start SELECTED PASSAGE

Clint Eastwood is one of the great actors and directors out there. He’s been consistently making good films for sixty years, and he doesn’t seem to be willing to stop.

The three films – Dirty Harry (1971), Pale Rider (1985), and The Outlaw Josey Wales (1976) aren’t necessarily the very best of Clint Eastwood but they are all good films in their way (if I’m being honest I’ve not seen either of them in a long while so I don’t have anything intelligent to say about them at the moment) and they will make a nice addition to anyones collection.

Also out this week that looks interesting:

Anora 4K UHD: This Oscar-winning film from last year is about a sex worker who marries an Oligarch and then faces the consequences when her husband’s family finds out.

Paddington in Peru: I’ve not seen any of the Paddington films but everyone says they are delightful.

end SELECTED PASSAGE

**PROBLEMS TO WORK ON:**
A) In the Clint Eastwood piece, what year is given for the release of Pale Rider?
B) List every film title that the Clint Eastwood piece names.

start GIVEN INFORMATION

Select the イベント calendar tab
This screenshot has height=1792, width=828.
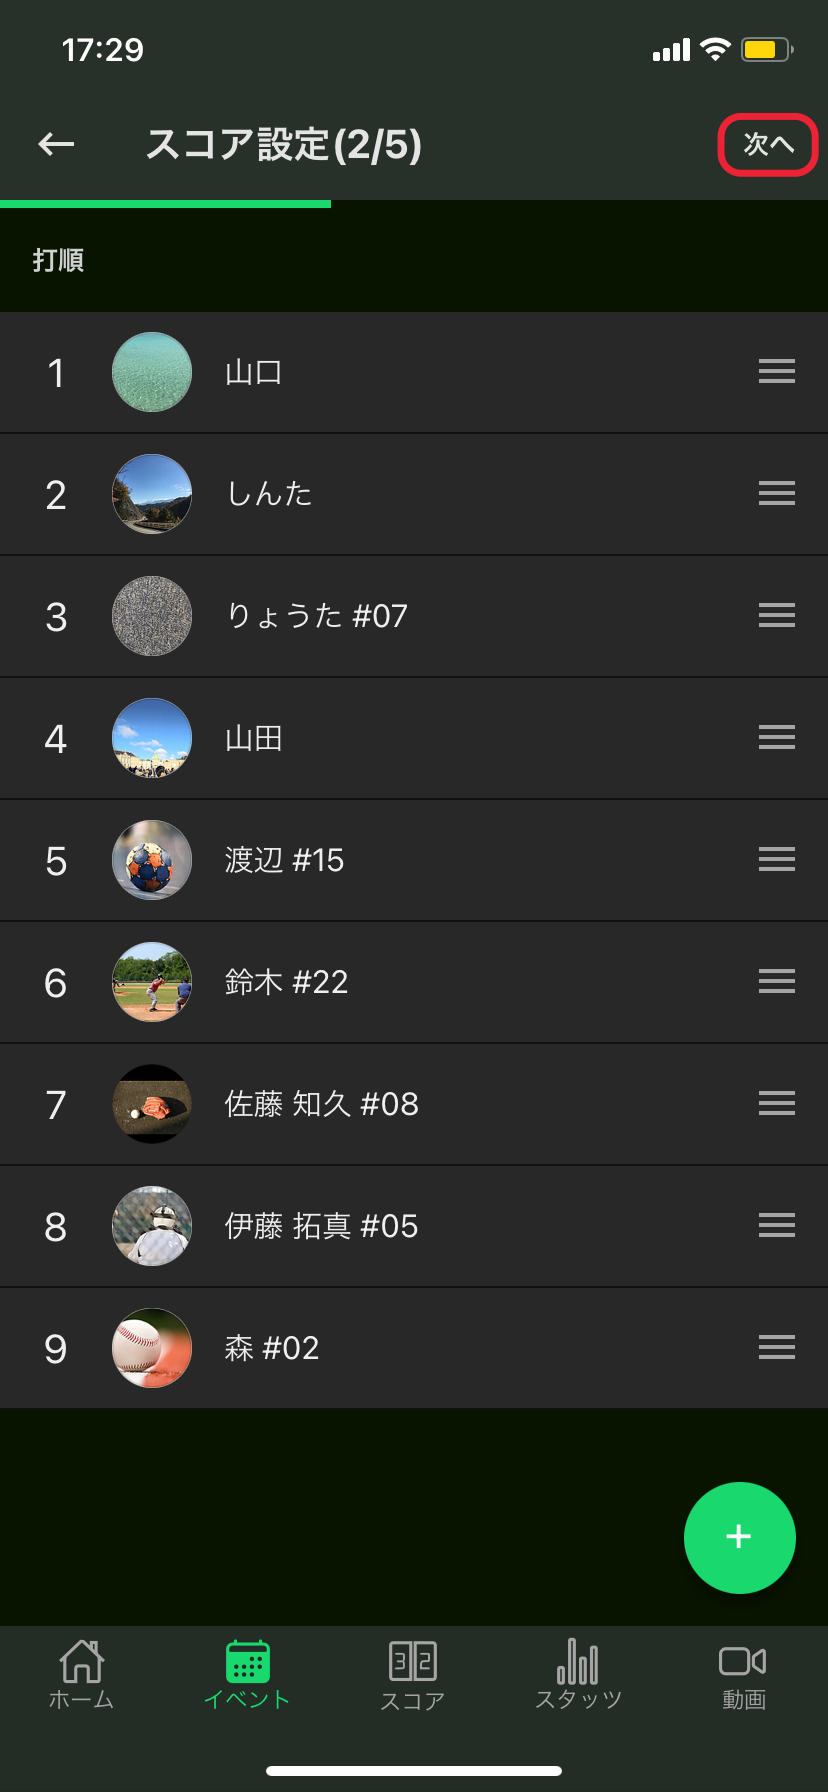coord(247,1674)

end GIVEN INFORMATION

**WRITTEN ANSWERS:**
A) 1985

B) Dirty Harry, Pale Rider, The Outlaw Josey Wales, Anora, Paddington in Peru